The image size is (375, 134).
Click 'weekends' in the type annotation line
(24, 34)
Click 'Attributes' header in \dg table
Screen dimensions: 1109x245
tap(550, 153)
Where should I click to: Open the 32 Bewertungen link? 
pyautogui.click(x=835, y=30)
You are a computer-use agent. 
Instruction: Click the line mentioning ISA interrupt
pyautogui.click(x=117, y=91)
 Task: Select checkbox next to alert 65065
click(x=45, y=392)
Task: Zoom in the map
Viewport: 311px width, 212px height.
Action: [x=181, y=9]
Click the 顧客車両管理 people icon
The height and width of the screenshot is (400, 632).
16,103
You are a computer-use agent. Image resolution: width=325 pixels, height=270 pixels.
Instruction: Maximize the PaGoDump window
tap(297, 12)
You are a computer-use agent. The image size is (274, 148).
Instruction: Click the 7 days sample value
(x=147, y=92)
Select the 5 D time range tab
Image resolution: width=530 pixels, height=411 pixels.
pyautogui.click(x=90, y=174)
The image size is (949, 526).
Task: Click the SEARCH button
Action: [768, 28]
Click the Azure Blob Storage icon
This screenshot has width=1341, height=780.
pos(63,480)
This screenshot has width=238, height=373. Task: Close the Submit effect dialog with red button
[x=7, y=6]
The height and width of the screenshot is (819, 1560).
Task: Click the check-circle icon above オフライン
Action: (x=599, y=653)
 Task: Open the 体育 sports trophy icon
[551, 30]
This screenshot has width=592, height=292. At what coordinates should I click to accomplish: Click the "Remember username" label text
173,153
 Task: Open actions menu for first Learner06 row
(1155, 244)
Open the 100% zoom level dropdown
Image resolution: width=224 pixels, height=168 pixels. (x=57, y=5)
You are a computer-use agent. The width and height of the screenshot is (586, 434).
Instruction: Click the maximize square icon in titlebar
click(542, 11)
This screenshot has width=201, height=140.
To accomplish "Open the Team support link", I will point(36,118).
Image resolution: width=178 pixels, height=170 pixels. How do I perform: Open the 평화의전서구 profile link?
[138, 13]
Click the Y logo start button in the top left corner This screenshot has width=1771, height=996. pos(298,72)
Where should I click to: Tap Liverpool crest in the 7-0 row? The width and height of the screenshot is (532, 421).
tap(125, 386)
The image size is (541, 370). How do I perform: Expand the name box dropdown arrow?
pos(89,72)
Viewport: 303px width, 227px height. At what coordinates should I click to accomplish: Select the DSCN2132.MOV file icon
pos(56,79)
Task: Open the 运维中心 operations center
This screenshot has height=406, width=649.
----
Assignment:
What you should output is every line of the records above, from the first through the line containing "Task: Zoom in the map", unchanged.

Written reply:
The image size is (375, 134).
Click 'weekends' in the type annotation line
(24, 34)
Click 'Attributes' header in \dg table
Screen dimensions: 1109x245
tap(550, 153)
Where should I click to: Open the 32 Bewertungen link? 
pyautogui.click(x=835, y=30)
You are a computer-use agent. 
Instruction: Click the line mentioning ISA interrupt
pyautogui.click(x=117, y=91)
 Task: Select checkbox next to alert 65065
click(x=45, y=392)
Task: Zoom in the map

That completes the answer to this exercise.